Available data:

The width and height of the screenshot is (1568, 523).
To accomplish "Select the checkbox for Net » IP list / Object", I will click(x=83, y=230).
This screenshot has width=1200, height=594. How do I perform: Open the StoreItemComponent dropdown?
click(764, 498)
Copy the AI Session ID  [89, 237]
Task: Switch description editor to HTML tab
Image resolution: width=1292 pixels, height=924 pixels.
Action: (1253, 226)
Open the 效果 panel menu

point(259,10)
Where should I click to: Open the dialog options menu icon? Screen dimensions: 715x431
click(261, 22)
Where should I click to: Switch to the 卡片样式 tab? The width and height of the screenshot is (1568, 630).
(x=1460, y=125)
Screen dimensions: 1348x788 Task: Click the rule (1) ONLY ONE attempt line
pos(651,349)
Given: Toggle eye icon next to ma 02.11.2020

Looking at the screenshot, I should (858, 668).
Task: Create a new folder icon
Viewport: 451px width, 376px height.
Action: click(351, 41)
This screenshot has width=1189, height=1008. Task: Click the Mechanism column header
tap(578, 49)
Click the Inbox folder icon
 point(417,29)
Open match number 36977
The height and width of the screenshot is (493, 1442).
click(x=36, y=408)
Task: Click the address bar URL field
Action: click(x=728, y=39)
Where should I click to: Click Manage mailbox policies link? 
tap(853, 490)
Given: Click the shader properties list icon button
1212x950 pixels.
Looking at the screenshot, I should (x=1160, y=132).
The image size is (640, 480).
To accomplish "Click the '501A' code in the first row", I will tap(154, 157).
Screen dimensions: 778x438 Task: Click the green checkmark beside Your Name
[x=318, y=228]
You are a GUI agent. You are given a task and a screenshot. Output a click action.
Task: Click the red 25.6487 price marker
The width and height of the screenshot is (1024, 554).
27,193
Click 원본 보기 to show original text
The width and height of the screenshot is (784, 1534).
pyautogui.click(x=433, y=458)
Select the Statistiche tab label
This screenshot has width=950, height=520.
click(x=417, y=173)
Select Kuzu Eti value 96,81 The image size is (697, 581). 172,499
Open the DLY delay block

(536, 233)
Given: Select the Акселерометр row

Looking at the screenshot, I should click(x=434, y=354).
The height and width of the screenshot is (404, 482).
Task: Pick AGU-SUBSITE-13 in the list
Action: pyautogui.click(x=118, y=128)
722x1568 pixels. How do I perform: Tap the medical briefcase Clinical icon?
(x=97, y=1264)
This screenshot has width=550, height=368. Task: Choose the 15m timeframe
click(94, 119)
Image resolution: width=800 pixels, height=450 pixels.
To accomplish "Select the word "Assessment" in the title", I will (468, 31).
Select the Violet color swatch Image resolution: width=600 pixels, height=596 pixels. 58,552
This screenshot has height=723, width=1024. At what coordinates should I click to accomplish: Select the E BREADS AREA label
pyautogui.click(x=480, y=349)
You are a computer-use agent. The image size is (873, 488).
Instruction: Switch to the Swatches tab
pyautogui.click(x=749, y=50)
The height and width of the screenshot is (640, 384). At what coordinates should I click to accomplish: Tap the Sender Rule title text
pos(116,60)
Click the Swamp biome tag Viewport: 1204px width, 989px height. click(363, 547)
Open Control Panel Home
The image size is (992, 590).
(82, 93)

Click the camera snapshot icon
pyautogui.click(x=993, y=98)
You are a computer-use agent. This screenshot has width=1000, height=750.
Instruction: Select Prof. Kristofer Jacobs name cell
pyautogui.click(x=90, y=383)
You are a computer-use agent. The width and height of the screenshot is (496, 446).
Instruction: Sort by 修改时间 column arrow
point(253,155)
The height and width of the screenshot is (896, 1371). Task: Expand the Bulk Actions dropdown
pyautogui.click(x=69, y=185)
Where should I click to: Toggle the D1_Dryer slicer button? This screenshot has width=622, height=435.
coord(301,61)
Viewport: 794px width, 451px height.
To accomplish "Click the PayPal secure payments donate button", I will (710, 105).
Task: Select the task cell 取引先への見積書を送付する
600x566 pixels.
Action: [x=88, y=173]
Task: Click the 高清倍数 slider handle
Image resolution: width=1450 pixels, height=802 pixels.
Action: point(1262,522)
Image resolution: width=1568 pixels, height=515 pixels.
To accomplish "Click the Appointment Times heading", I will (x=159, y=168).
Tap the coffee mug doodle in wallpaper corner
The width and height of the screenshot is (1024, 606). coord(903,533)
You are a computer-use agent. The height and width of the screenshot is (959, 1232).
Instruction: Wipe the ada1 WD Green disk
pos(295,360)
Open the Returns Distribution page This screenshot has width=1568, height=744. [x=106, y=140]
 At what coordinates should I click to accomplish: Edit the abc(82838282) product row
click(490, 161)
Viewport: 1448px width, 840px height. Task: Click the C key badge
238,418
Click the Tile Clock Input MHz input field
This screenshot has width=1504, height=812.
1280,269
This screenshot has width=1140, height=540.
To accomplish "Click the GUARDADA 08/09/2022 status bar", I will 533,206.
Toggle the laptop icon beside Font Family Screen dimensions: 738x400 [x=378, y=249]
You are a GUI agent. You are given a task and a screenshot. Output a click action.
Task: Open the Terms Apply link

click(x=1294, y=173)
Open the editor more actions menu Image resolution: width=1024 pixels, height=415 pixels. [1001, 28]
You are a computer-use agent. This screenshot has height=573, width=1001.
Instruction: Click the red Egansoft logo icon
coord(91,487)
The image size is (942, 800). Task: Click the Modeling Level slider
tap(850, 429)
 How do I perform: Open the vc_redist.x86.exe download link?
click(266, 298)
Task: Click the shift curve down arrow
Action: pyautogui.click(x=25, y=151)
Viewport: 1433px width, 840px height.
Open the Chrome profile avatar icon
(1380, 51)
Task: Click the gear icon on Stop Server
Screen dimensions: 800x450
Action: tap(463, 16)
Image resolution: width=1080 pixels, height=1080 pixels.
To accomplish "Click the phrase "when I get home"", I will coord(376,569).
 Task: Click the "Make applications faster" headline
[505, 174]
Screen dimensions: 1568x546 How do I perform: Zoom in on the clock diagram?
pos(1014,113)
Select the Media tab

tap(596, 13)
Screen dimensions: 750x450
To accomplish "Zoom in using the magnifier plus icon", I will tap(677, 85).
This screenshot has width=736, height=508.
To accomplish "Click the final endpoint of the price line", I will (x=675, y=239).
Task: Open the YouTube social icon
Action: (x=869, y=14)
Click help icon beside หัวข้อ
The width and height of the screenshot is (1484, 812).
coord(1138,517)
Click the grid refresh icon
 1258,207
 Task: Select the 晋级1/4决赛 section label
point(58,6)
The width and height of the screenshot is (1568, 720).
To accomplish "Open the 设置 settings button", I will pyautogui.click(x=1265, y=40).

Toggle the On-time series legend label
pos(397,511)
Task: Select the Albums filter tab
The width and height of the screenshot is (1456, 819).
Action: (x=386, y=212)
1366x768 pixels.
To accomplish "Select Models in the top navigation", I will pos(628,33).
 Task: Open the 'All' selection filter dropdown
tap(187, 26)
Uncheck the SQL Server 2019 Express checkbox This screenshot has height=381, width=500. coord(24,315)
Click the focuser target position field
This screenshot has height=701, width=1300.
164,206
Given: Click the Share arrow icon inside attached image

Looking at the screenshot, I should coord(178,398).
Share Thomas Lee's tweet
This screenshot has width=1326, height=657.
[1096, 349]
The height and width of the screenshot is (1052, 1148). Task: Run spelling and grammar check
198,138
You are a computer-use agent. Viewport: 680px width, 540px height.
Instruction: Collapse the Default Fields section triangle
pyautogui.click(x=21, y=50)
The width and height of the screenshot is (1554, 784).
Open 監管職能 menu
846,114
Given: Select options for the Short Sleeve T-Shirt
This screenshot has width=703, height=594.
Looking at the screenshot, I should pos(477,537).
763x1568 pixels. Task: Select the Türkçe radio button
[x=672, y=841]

Try it:
Write out, please, all of the material above exactly as written.

Answer space:
The width and height of the screenshot is (1568, 523).
To accomplish "Select the checkbox for Net » IP list / Object", I will click(x=83, y=230).
This screenshot has width=1200, height=594. How do I perform: Open the StoreItemComponent dropdown?
click(764, 498)
Copy the AI Session ID  [89, 237]
Task: Switch description editor to HTML tab
Image resolution: width=1292 pixels, height=924 pixels.
Action: (1253, 226)
Open the 效果 panel menu

point(259,10)
Where should I click to: Open the dialog options menu icon? Screen dimensions: 715x431
click(261, 22)
Where should I click to: Switch to the 卡片样式 tab? The width and height of the screenshot is (1568, 630).
(x=1460, y=125)
Screen dimensions: 1348x788 Task: Click the rule (1) ONLY ONE attempt line
pos(651,349)
Given: Toggle eye icon next to ma 02.11.2020

Looking at the screenshot, I should (858, 668).
Task: Create a new folder icon
Viewport: 451px width, 376px height.
Action: click(351, 41)
This screenshot has width=1189, height=1008. Task: Click the Mechanism column header
tap(578, 49)
Click the Inbox folder icon
 point(417,29)
Open match number 36977
The height and width of the screenshot is (493, 1442).
click(x=36, y=408)
Task: Click the address bar URL field
Action: click(x=728, y=39)
Where should I click to: Click Manage mailbox policies link? 
tap(853, 490)
Given: Click the shader properties list icon button
1212x950 pixels.
Looking at the screenshot, I should (x=1160, y=132).
The image size is (640, 480).
To accomplish "Click the '501A' code in the first row", I will tap(154, 157).
Screen dimensions: 778x438 Task: Click the green checkmark beside Your Name
[x=318, y=228]
You are a GUI agent. You are given a task and a screenshot. Output a click action.
Task: Click the red 25.6487 price marker
The width and height of the screenshot is (1024, 554).
27,193
Click 원본 보기 to show original text
The width and height of the screenshot is (784, 1534).
pyautogui.click(x=433, y=458)
Select the Statistiche tab label
This screenshot has width=950, height=520.
click(x=417, y=173)
Select Kuzu Eti value 96,81 The image size is (697, 581). 172,499
Open the DLY delay block

(536, 233)
Given: Select the Акселерометр row

Looking at the screenshot, I should click(x=434, y=354).
The height and width of the screenshot is (404, 482).
Task: Pick AGU-SUBSITE-13 in the list
Action: pyautogui.click(x=118, y=128)
722x1568 pixels. How do I perform: Tap the medical briefcase Clinical icon?
(x=97, y=1264)
This screenshot has width=550, height=368. Task: Choose the 15m timeframe
click(94, 119)
Image resolution: width=800 pixels, height=450 pixels.
To accomplish "Select the word "Assessment" in the title", I will (468, 31).
Select the Violet color swatch Image resolution: width=600 pixels, height=596 pixels. 58,552
This screenshot has height=723, width=1024. At what coordinates should I click to accomplish: Select the E BREADS AREA label
pyautogui.click(x=480, y=349)
You are a computer-use agent. The image size is (873, 488).
Instruction: Switch to the Swatches tab
pyautogui.click(x=749, y=50)
The height and width of the screenshot is (640, 384). At what coordinates should I click to accomplish: Tap the Sender Rule title text
pos(116,60)
Click the Swamp biome tag Viewport: 1204px width, 989px height. click(363, 547)
Open Control Panel Home
The image size is (992, 590).
(82, 93)

Click the camera snapshot icon
pyautogui.click(x=993, y=98)
You are a computer-use agent. This screenshot has width=1000, height=750.
Instruction: Select Prof. Kristofer Jacobs name cell
pyautogui.click(x=90, y=383)
You are a computer-use agent. The width and height of the screenshot is (496, 446).
Instruction: Sort by 修改时间 column arrow
point(253,155)
The height and width of the screenshot is (896, 1371). Task: Expand the Bulk Actions dropdown
pyautogui.click(x=69, y=185)
Where should I click to: Toggle the D1_Dryer slicer button? This screenshot has width=622, height=435.
coord(301,61)
Viewport: 794px width, 451px height.
To accomplish "Click the PayPal secure payments donate button", I will (710, 105).
Task: Select the task cell 取引先への見積書を送付する
600x566 pixels.
Action: [x=88, y=173]
Task: Click the 高清倍数 slider handle
Image resolution: width=1450 pixels, height=802 pixels.
Action: point(1262,522)
Image resolution: width=1568 pixels, height=515 pixels.
To accomplish "Click the Appointment Times heading", I will (x=159, y=168).
Tap the coffee mug doodle in wallpaper corner
The width and height of the screenshot is (1024, 606). coord(903,533)
You are a computer-use agent. The height and width of the screenshot is (959, 1232).
Instruction: Wipe the ada1 WD Green disk
pos(295,360)
Open the Returns Distribution page This screenshot has width=1568, height=744. [x=106, y=140]
 At what coordinates should I click to accomplish: Edit the abc(82838282) product row
click(490, 161)
Viewport: 1448px width, 840px height. Task: Click the C key badge
238,418
Click the Tile Clock Input MHz input field
This screenshot has width=1504, height=812.
1280,269
This screenshot has width=1140, height=540.
To accomplish "Click the GUARDADA 08/09/2022 status bar", I will 533,206.
Toggle the laptop icon beside Font Family Screen dimensions: 738x400 [x=378, y=249]
You are a GUI agent. You are given a task and a screenshot. Output a click action.
Task: Open the Terms Apply link

click(x=1294, y=173)
Open the editor more actions menu Image resolution: width=1024 pixels, height=415 pixels. [1001, 28]
You are a computer-use agent. This screenshot has height=573, width=1001.
Instruction: Click the red Egansoft logo icon
coord(91,487)
The image size is (942, 800). Task: Click the Modeling Level slider
tap(850, 429)
 How do I perform: Open the vc_redist.x86.exe download link?
click(266, 298)
Task: Click the shift curve down arrow
Action: pyautogui.click(x=25, y=151)
Viewport: 1433px width, 840px height.
Open the Chrome profile avatar icon
(1380, 51)
Task: Click the gear icon on Stop Server
Screen dimensions: 800x450
Action: tap(463, 16)
Image resolution: width=1080 pixels, height=1080 pixels.
To accomplish "Click the phrase "when I get home"", I will coord(376,569).
 Task: Click the "Make applications faster" headline
[505, 174]
Screen dimensions: 1568x546 How do I perform: Zoom in on the clock diagram?
pos(1014,113)
Select the Media tab

tap(596, 13)
Screen dimensions: 750x450
To accomplish "Zoom in using the magnifier plus icon", I will tap(677, 85).
This screenshot has width=736, height=508.
To accomplish "Click the final endpoint of the price line", I will (x=675, y=239).
Task: Open the YouTube social icon
Action: (x=869, y=14)
Click help icon beside หัวข้อ
The width and height of the screenshot is (1484, 812).
coord(1138,517)
Click the grid refresh icon
 1258,207
 Task: Select the 晋级1/4决赛 section label
point(58,6)
The width and height of the screenshot is (1568, 720).
To accomplish "Open the 设置 settings button", I will pyautogui.click(x=1265, y=40).

Toggle the On-time series legend label
pos(397,511)
Task: Select the Albums filter tab
The width and height of the screenshot is (1456, 819).
Action: (x=386, y=212)
1366x768 pixels.
To accomplish "Select Models in the top navigation", I will pos(628,33).
 Task: Open the 'All' selection filter dropdown
tap(187, 26)
Uncheck the SQL Server 2019 Express checkbox This screenshot has height=381, width=500. coord(24,315)
Click the focuser target position field
This screenshot has height=701, width=1300.
164,206
Given: Click the Share arrow icon inside attached image

Looking at the screenshot, I should coord(178,398).
Share Thomas Lee's tweet
This screenshot has width=1326, height=657.
[1096, 349]
The height and width of the screenshot is (1052, 1148). Task: Run spelling and grammar check
198,138
You are a computer-use agent. Viewport: 680px width, 540px height.
Instruction: Collapse the Default Fields section triangle
pyautogui.click(x=21, y=50)
The width and height of the screenshot is (1554, 784).
Open 監管職能 menu
846,114
Given: Select options for the Short Sleeve T-Shirt
This screenshot has width=703, height=594.
Looking at the screenshot, I should pos(477,537).
763x1568 pixels. Task: Select the Türkçe radio button
[x=672, y=841]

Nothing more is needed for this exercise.